• Problem statement: The lines to copy run from the one containing "Knizhnist (49, 98)" to the end of the listing. Please write them out exactly, minus the pictures.

☆ ☆ ☆ ☆

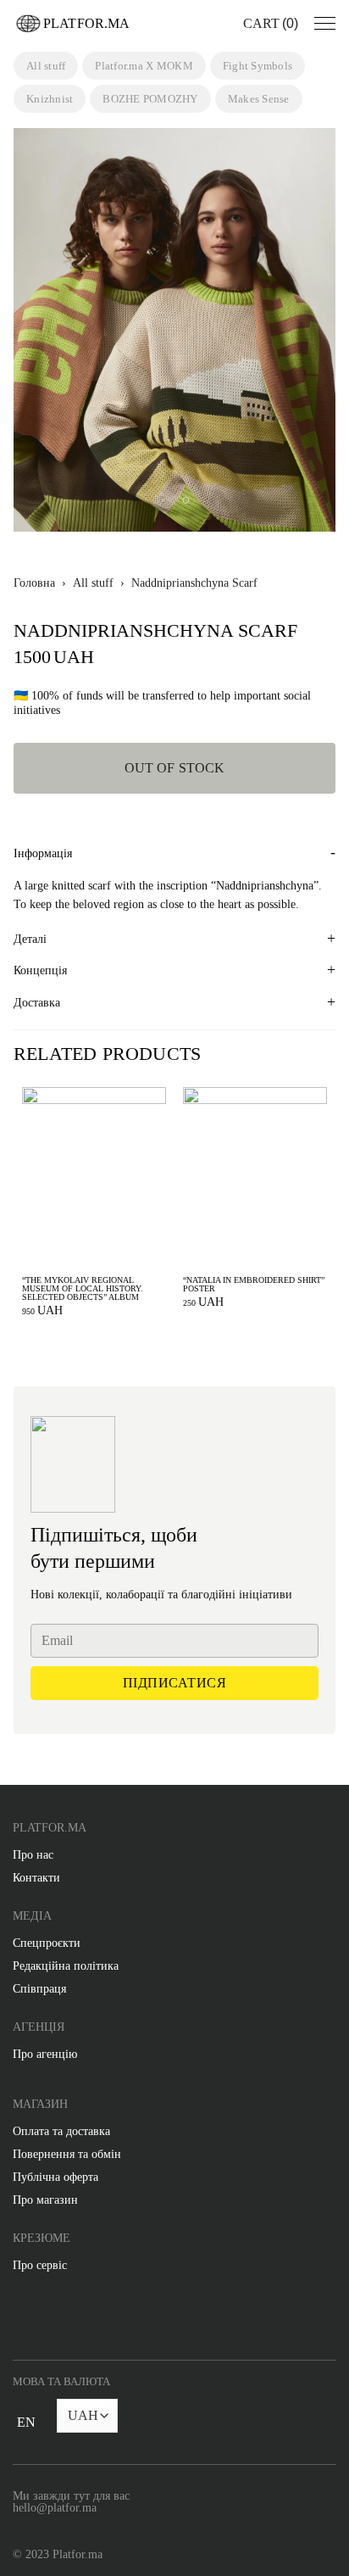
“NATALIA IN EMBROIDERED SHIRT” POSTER (253, 1284)
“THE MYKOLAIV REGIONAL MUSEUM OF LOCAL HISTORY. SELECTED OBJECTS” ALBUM (82, 1289)
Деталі (30, 939)
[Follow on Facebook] (19, 2319)
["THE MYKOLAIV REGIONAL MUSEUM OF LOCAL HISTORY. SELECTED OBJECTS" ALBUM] (94, 1177)
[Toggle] (26, 2432)
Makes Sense (259, 98)
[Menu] (324, 24)
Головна (34, 583)
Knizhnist (49, 98)
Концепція (40, 970)
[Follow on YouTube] (122, 2319)
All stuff (45, 65)
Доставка (37, 1002)
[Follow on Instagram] (53, 2319)
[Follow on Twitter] (88, 2319)
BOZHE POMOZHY (149, 98)
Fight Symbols (257, 65)
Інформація (43, 853)
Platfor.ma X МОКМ (143, 65)
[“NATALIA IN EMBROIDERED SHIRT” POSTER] (255, 1177)
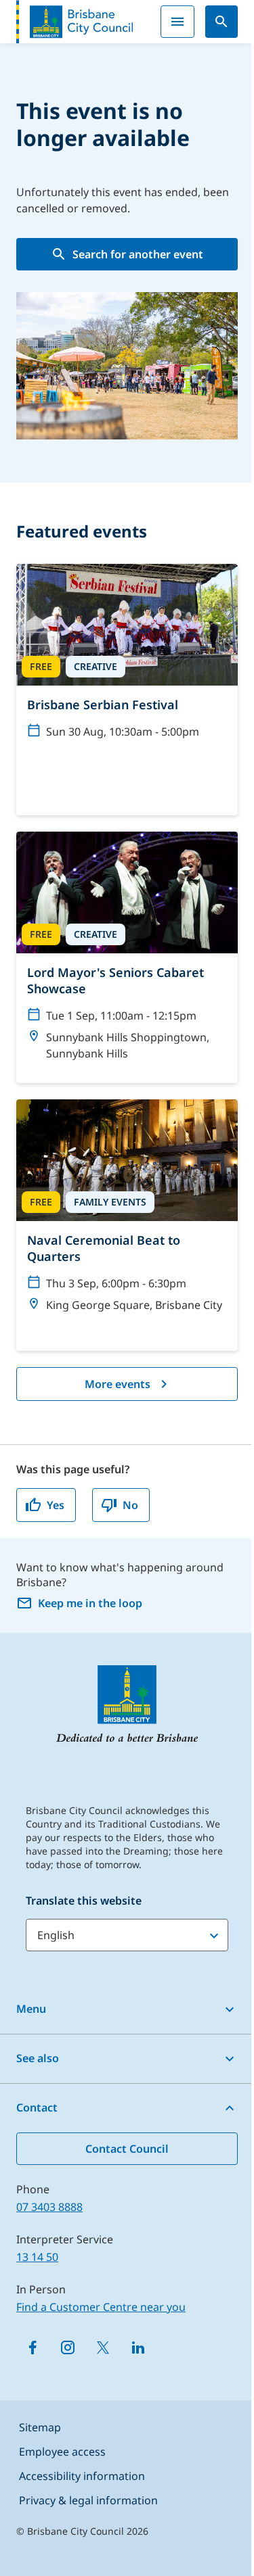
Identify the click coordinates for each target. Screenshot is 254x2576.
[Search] (221, 21)
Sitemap (40, 2427)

☆ ☆ ☆ ☆

• Reply:
Knizhnist (49, 98)
Концепція (40, 970)
[Follow on YouTube] (122, 2319)
All stuff (45, 65)
Доставка (37, 1002)
[Follow on Instagram] (53, 2319)
[Follow on Twitter] (88, 2319)
BOZHE POMOZHY (149, 98)
Fight Symbols (257, 65)
Інформація (43, 853)
Platfor.ma X МОКМ (143, 65)
[“NATALIA IN EMBROIDERED SHIRT” POSTER] (255, 1177)
Identify the click coordinates for each target. Screenshot is 254x2576.
[Search] (221, 21)
Sitemap (40, 2427)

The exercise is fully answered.